Content starts

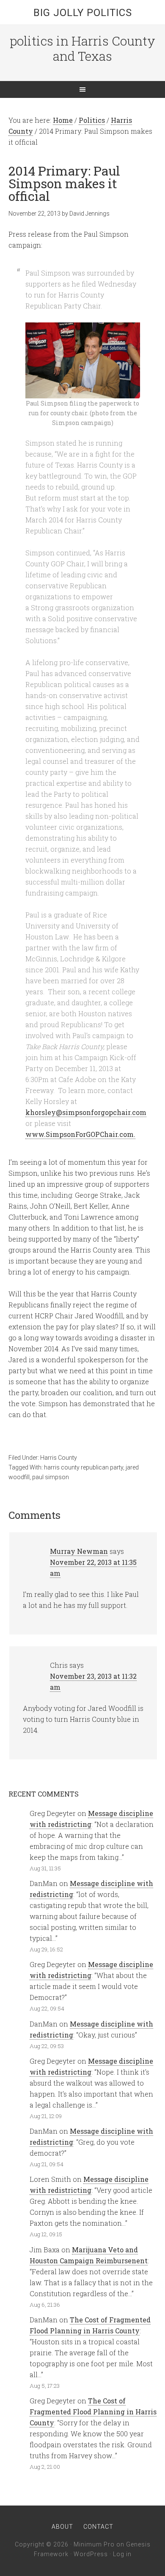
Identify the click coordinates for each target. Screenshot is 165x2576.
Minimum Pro (94, 2544)
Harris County (58, 1457)
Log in (122, 2554)
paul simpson (50, 1477)
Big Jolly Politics (82, 13)
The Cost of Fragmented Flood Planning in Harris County (93, 2411)
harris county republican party (83, 1467)
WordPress (91, 2554)
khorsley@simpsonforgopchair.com (85, 1112)
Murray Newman (79, 1551)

Content ends

Retype only the lines that run from the first line of the entries above to the line containing "khorsley@simpsonforgopchair.com (85, 1112)", both included. Do not carry over any pictures.

Identify the click coordinates for each target. Screenshot is 165x2576.
Minimum Pro (94, 2544)
Harris County (58, 1457)
Log in (122, 2554)
paul simpson (50, 1477)
Big Jolly Politics (82, 13)
The Cost of Fragmented Flood Planning in Harris County (93, 2411)
harris county republican party (83, 1467)
WordPress (91, 2554)
khorsley@simpsonforgopchair.com (85, 1112)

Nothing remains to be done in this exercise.